#### WHAT YOU HAVE TO DO
Quote exactly and only this range of lines in the data below: the line that holds "[Visit the gia website] (291, 2487)" to the line that holds "5 Star (130, 932)", both included.

#### MATERIALS PROVIDED
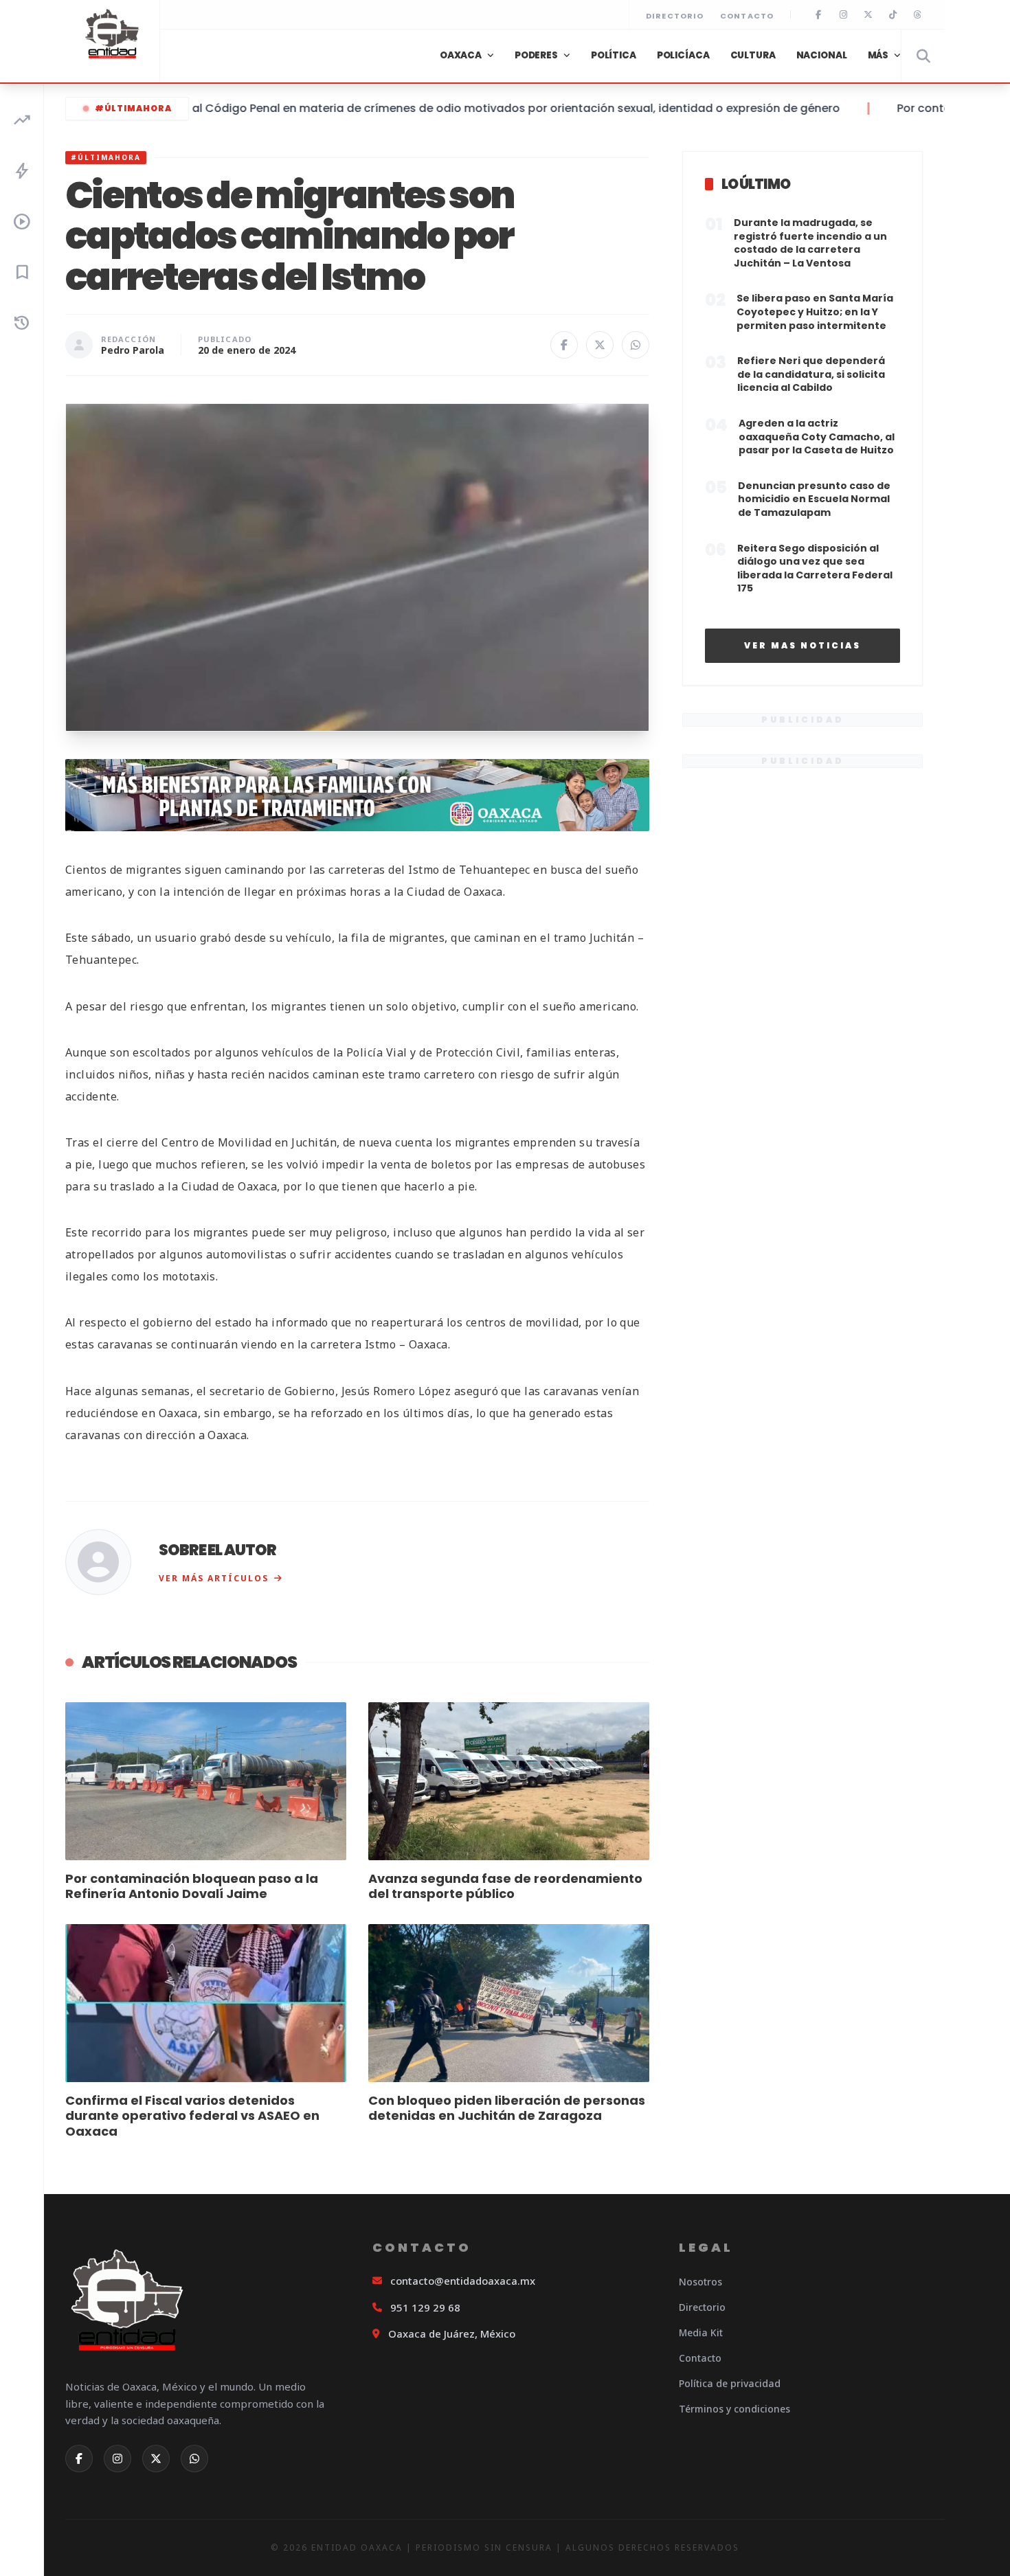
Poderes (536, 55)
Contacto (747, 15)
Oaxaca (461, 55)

---

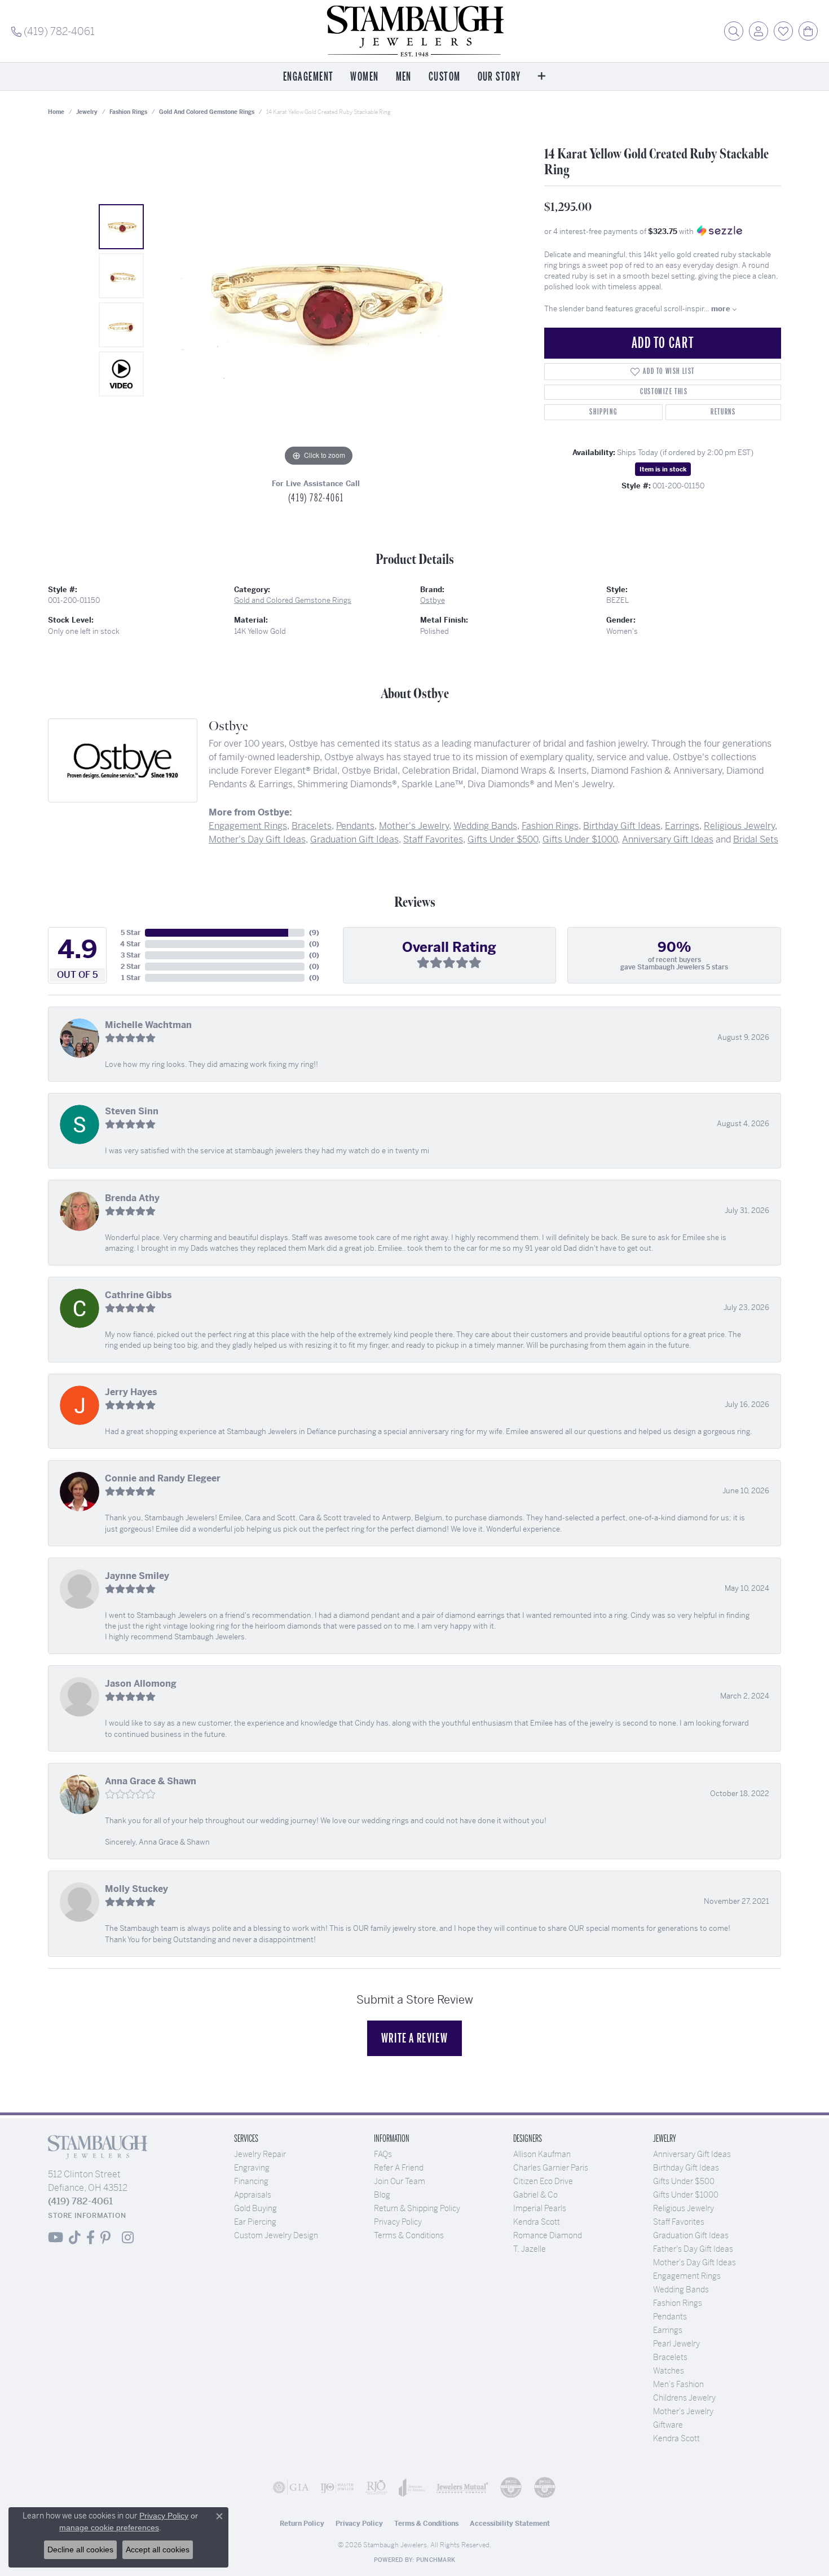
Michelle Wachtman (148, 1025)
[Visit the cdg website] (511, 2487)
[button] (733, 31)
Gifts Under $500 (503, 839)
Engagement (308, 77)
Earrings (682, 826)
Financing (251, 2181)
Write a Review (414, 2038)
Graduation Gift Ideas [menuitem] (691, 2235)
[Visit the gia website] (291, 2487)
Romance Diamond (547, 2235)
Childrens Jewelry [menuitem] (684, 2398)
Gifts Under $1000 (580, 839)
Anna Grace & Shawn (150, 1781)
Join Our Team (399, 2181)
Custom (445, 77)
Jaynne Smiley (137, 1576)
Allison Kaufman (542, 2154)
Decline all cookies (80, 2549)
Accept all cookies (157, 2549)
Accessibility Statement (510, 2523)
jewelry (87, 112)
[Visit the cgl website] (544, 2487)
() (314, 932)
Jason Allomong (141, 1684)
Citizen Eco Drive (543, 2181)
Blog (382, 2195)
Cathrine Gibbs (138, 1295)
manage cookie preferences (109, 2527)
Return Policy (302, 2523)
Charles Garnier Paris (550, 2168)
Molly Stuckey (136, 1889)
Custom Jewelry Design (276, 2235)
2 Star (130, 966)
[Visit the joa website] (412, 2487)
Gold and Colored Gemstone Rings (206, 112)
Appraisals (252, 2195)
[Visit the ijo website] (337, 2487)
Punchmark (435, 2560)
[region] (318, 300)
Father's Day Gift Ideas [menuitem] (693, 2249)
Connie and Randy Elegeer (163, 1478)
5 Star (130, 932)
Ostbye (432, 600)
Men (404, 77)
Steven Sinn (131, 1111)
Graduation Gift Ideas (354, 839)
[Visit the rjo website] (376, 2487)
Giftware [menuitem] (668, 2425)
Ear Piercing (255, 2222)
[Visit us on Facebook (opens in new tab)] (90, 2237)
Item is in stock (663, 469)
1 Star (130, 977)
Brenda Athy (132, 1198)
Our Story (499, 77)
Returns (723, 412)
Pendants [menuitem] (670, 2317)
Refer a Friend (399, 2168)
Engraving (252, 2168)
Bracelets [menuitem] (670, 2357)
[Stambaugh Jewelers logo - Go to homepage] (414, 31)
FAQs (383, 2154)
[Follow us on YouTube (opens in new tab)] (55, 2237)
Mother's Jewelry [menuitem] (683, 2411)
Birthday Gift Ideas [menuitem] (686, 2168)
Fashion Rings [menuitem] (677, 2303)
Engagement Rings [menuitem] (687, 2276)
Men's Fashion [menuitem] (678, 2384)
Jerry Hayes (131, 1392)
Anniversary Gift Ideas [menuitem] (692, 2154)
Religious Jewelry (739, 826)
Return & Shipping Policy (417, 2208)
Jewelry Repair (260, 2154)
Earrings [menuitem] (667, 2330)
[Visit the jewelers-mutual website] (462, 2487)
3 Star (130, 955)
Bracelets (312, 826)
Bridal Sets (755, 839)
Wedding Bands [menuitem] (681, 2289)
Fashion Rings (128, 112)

---

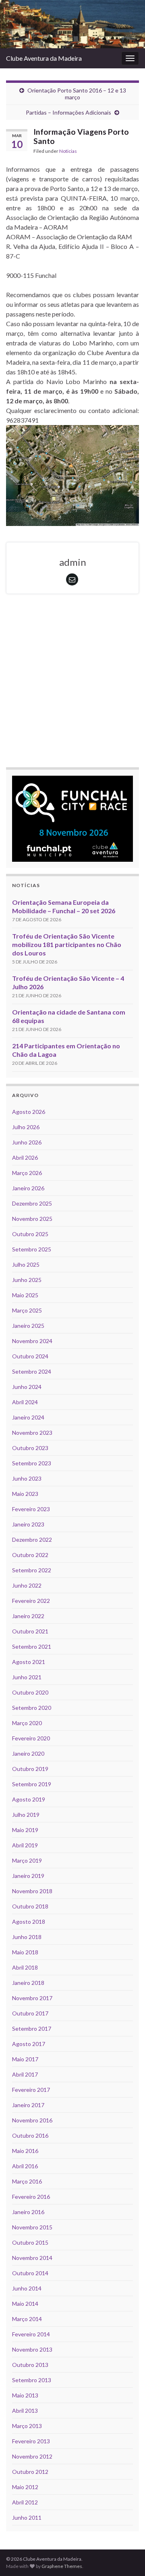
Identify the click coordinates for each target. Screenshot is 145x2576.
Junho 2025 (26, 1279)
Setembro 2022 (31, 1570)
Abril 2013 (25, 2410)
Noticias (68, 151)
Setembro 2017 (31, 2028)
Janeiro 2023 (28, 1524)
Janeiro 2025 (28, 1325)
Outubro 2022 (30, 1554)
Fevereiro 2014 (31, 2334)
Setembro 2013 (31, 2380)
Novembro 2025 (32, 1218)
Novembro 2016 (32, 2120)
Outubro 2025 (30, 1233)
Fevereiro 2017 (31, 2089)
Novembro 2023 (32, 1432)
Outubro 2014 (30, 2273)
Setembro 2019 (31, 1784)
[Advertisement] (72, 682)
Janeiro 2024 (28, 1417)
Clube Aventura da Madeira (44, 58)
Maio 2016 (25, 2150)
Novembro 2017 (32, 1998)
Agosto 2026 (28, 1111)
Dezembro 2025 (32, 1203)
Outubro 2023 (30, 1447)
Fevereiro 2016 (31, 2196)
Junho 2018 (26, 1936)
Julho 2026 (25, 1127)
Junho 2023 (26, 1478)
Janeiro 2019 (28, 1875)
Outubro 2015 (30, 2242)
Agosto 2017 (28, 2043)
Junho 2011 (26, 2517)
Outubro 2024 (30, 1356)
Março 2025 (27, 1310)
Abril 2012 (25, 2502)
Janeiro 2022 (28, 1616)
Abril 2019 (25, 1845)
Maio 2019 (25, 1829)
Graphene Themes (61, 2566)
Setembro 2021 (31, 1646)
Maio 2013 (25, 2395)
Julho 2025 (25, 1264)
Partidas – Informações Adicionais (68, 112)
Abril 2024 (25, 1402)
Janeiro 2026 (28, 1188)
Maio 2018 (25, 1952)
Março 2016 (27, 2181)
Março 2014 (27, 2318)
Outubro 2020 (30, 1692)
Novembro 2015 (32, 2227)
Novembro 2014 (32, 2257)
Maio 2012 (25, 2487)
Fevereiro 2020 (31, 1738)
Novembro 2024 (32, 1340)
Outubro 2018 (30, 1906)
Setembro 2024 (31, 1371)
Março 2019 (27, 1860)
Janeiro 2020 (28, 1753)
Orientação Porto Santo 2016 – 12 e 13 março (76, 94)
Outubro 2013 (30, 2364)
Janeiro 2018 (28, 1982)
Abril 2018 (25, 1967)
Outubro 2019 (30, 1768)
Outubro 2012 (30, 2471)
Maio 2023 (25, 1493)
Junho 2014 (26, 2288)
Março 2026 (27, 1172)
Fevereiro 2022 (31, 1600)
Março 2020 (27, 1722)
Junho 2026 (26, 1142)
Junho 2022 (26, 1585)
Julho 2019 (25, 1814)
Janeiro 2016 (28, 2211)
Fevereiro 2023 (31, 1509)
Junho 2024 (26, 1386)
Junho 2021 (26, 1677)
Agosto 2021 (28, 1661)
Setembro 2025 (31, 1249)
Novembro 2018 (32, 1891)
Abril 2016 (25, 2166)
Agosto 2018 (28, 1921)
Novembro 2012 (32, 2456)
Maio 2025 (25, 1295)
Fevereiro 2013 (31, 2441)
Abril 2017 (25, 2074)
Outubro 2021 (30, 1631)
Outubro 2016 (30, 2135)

#### SOLVED EXERCISE
[Visit the gia website] (291, 2487)
Romance Diamond (547, 2235)
Childrens Jewelry [menuitem] (684, 2398)
Gifts Under $1000 (580, 839)
Anna Grace & Shawn (150, 1781)
Join Our Team (399, 2181)
Custom (445, 77)
Jaynne Smiley (137, 1576)
Allison Kaufman (542, 2154)
Decline all cookies (80, 2549)
Accept all cookies (157, 2549)
Accessibility Statement (510, 2523)
jewelry (87, 112)
[Visit the cgl website] (544, 2487)
() (314, 932)
Jason Allomong (141, 1684)
Citizen Eco Drive (543, 2181)
Blog (382, 2195)
Cathrine Gibbs (138, 1295)
manage cookie preferences (109, 2527)
Return Policy (302, 2523)
Charles Garnier Paris (550, 2168)
Molly Stuckey (136, 1889)
Custom Jewelry Design (276, 2235)
2 Star (130, 966)
[Visit the joa website] (412, 2487)
Gold and Colored Gemstone Rings (206, 112)
Appraisals (252, 2195)
[Visit the ijo website] (337, 2487)
Punchmark (435, 2560)
[region] (318, 300)
Father's Day Gift Ideas [menuitem] (693, 2249)
Connie and Randy Elegeer (163, 1478)
5 Star (130, 932)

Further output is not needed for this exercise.